Israeli Daycare Center Director Arrested After Infant Hospitalized in Intensive Care

Woman, with prior child assault conviction, told police that she shook the baby because he had been crying incessantly, and that she had not meant to hurt him.

Ariel David

A 4-month-old baby was hospitalized this week in serious condition after having been shaken at his daycare center in central Israel. Police arrested the woman in charge of the center who was convicted in the past of assaulting a child.

The woman’s arrest was extended until Sunday.

The woman told police that she shook the baby because he had been crying incessantly, and that she had not meant to hurt him. The woman’s 80-year-old mother was also arrested, and released to house arrest. Her involvement in the case is not clear because the court has imposed a gag order on any personal details pertaining to her.

Police from the Sharon district said the baby, Daniel Garçon, who arrived on Monday at Schneider Children’s Medical Center in Petah Tikvah, is in an induced coma and on a respirator in intensive care. The director of Schneider’s intensive care unit, Dr. Elhanan Nahum, said the baby is suffering from intracranial bleeding but the cause was as yet not known. “It’s possible this was caused by physical injury, but at the moment only we are beginning the process,” Nahum said.

The childcare worker and her mother were convicted in 2004 of striking a 5-year-old girl who was in their care as a foster child. According to the indictment, served in 2002, the year before, the women had struck the child with a rod on a number of different occasions and had smashed her head into the toilet, pushed her and stepped on her head.

Under a plea bargain in which the women confessed to the charges and were convicted of some of them, they were given an 18-month suspended sentence. The childcare worker was also sentenced to 400 hours of community service.

According to police statistics obtained by Haaretz, between 2009 and 2015 investigations were launched against nine childcare workers who had previously been questioned on suspicion of violence toward minors.

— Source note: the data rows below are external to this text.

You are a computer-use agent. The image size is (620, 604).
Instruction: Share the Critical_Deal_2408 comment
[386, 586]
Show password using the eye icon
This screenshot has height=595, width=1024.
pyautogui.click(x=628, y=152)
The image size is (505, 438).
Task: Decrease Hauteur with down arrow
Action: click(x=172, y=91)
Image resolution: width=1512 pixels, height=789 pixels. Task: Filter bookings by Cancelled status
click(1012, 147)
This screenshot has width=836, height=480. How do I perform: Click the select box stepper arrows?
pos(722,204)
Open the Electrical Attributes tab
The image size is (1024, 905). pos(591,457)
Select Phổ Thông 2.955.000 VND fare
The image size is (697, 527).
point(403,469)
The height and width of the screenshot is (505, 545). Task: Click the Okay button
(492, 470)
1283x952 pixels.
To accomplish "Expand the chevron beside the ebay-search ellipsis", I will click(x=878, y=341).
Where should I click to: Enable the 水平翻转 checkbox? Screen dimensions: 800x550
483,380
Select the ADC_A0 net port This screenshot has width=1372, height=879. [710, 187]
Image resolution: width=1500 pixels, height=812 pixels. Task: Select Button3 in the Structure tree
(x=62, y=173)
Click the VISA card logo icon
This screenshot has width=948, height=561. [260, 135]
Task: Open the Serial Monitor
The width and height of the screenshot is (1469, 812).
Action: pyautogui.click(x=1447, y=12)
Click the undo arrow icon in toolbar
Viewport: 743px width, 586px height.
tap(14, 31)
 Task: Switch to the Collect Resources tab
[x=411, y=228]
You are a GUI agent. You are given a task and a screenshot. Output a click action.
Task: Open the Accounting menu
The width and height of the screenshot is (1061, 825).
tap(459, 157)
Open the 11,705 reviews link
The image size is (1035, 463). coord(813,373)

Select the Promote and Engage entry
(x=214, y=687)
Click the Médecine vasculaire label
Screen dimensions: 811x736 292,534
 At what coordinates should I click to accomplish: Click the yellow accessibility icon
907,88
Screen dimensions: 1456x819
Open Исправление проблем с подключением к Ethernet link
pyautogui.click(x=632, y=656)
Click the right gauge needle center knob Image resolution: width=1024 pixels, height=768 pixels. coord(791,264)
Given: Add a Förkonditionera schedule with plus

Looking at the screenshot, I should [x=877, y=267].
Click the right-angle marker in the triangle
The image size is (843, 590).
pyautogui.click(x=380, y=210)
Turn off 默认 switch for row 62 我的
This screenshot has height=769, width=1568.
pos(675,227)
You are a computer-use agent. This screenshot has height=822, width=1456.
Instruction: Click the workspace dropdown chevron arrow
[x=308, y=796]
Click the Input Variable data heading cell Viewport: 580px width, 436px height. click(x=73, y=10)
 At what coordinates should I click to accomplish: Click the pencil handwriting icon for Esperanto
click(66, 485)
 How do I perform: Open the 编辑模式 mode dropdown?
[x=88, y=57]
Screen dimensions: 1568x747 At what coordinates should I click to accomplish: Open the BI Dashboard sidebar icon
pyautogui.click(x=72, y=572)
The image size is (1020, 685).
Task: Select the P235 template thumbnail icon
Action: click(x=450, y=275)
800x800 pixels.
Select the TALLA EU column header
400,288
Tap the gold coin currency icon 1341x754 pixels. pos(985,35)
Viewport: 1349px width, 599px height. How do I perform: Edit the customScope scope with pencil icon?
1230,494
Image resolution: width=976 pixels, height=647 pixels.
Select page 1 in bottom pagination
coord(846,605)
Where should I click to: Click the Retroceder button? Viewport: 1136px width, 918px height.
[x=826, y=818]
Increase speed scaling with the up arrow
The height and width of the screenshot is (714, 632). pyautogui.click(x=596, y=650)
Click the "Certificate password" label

An estimated 300,000 children from birth to three years of age are in unsupervised, private childcare settings. Anyone can open a private childcare facility, which is not subject to supervision of any kind.

In response to a query submitted to police by MK Itzik Shmuli (Zionist Union), 500 children under the age of 6 have been assaulted by adults taking care of them in childcare frameworks over the past five years. No charges were filed in 93 percent of the cases, usually due to lack of evidence. In 2015, 81 files were opened on similar charges, the highest number in the past five years.

Dr. Yitzhak Kadman, director of the National Council for the Child, said that for more than a decade now, the Knesset and the cabinet have been obstructing passage of a law on supervision and licensing of early childhood care frameworks. “And so anyone, even a person who has been convicted of offenses against children, can operate a facility to ‘care for’ children and anarchy is rampant.”

According to the council, every year thousands of babies are injured by shaking, and almost certainly the number of deaths are in the dozens. Kadman called for new parents to be taught, in maternity wards before they take their baby home, about the dangers of shaking, and for childcare workers to undergo training on the matter.